Although 2018 was the fifth-hottest year on record, 2023 may end up being even hotter due to the resurgence of El Nio, another climate trend that warms the surface of the eastern tropical Pacific Ocean.
According to scientists, the re-emergence of El Ni o later this year could lead to record-breaking heat waves and off-the-chart temperature spikes, according to preliminary forecasts, according to The Guardian. This would make it very likely that Earth’s temperature will rise above the 1.5 degree Celsius threshold, above which there is a significantly increased risk of deadly extreme weather and related crises like widespread drought, water, and food shortages, famine, sea level rise, species extinction, and ecosystem loss.
According to professor Adam Scaife, head of the long-range prediction at the UK Met Office, the next significant El Nio could very well cause temperatures to rise above 1.5 degrees Celsius, as The Irish Times reported. In the upcoming five years, there is currently a 50/50 chance that the first year will be at 1.5C.
With the help of El Ni o, 2016 was the planet’s warmest year on record. Ocean surface temperatures and winds in the Pacific Ocean determine Earth’s weather patterns. These oscillate between El Nio, the colder La Nia that was present the previous three years, and neutral circumstances.
According to Scaife, as quoted by The Irish Times, “We know that under climate change, the implications of El Ni o occurrences are going to get stronger, and you have to add that to the effects of climate change itself, which is expanding every day.” When you combine those two factors, the next El Ni o is anticipated to bring forth heat waves that have never been seen before.
El Ni o occurs in the northern hemisphere during the winter, hence in this case, 2024 is the most likely year to experience its heat.
We predict that 2024 will likely break all previous records for warmth. The current La Ni is not expected to last for a fourth year. According to scientist James Hansen at Columbia University last year, even a minor El Ni o should be enough to cause a record-breaking increase in the earth’s temperature.
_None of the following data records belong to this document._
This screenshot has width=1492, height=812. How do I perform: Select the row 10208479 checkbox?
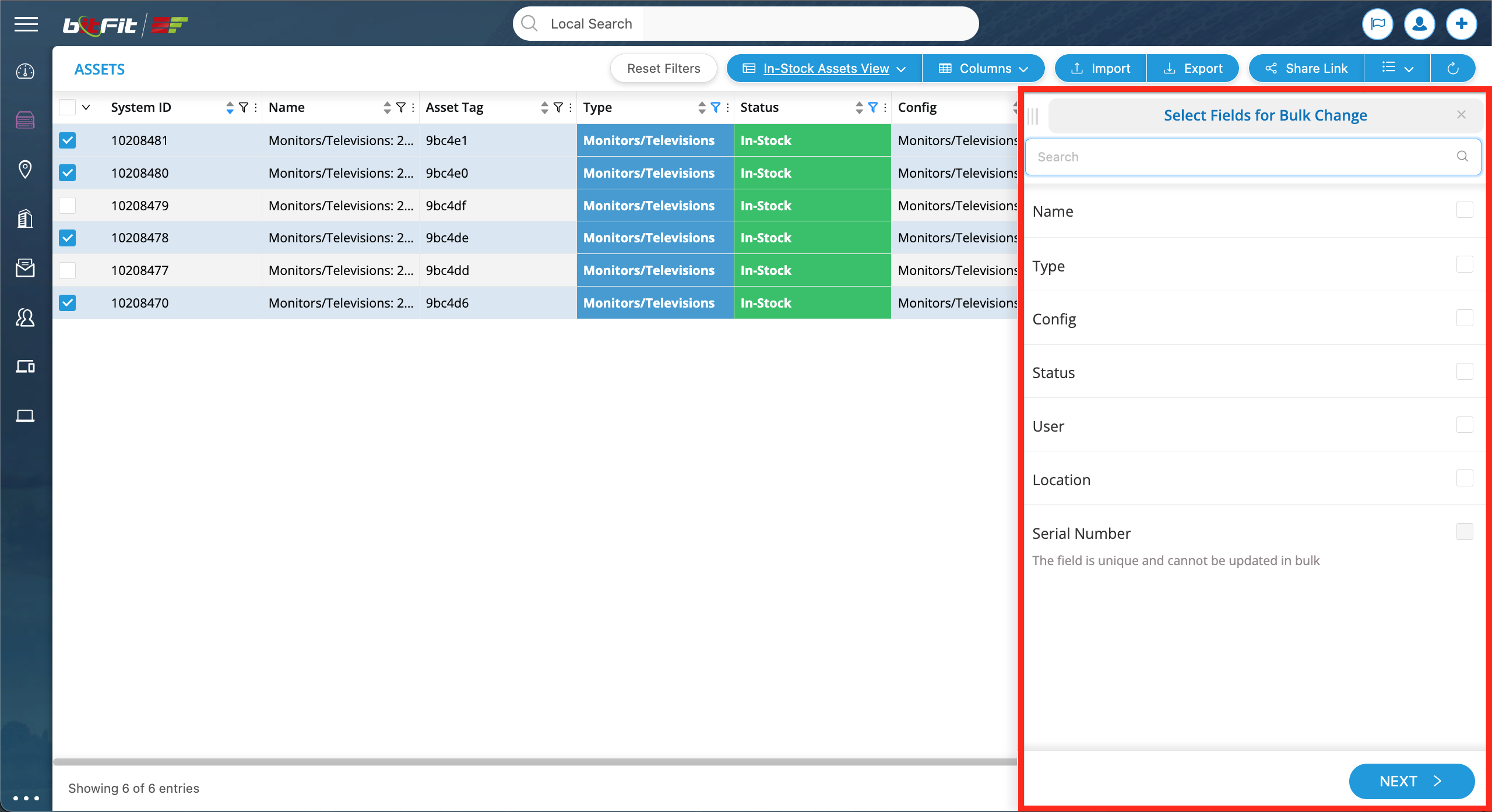tap(68, 205)
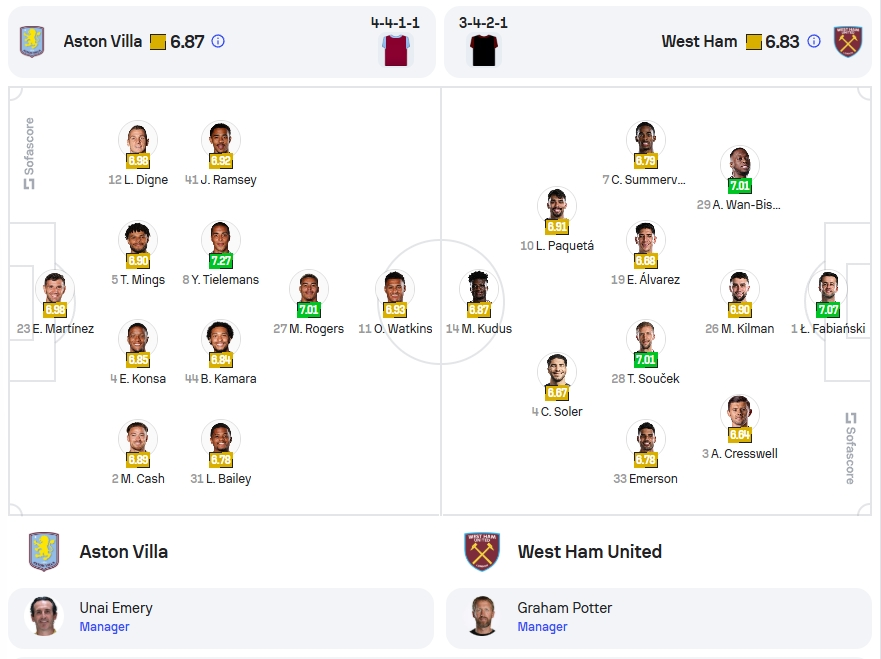Viewport: 881px width, 659px height.
Task: Select O. Watkins's player avatar
Action: [395, 288]
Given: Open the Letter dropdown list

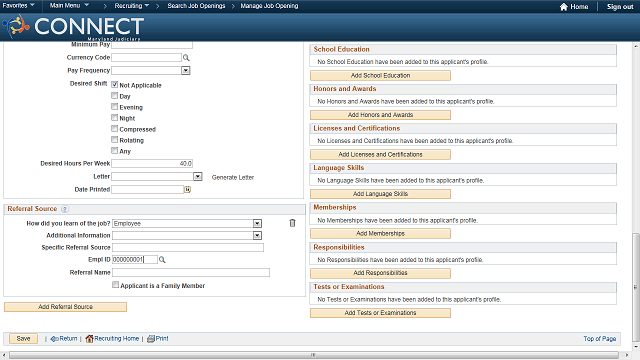Looking at the screenshot, I should tap(198, 177).
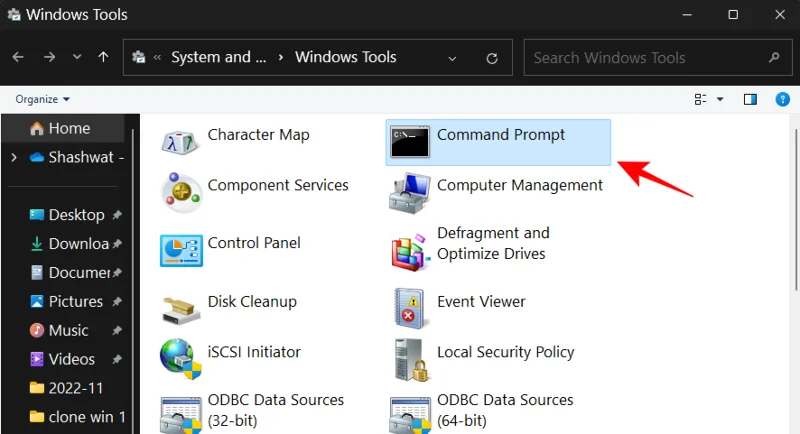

He continued by saying that China’s reduced air pollution, which blocks out the sun, was also causing a spike in warmth.
Global temperatures have risen by around 1.2 degrees Celsius as a result of greenhouse gas emissions from humans to date, resulting in heat waves, severe droughts, catastrophic flooding, and extreme weather across the planet.
The El Nio-La Nia cycle is responsible for the greatest year-to-year fluctuations in weather in various places of the world.
These events can now be predicted by science months in advance. Therefore, Scaife added, “We really do need to use it and be more prepared, from having preparedness of emergency services down to what crops to plant.”
Although scientists have a good understanding of what El Ni o will do in advance, they claim that at the start of the summer, the forecast will be more certain.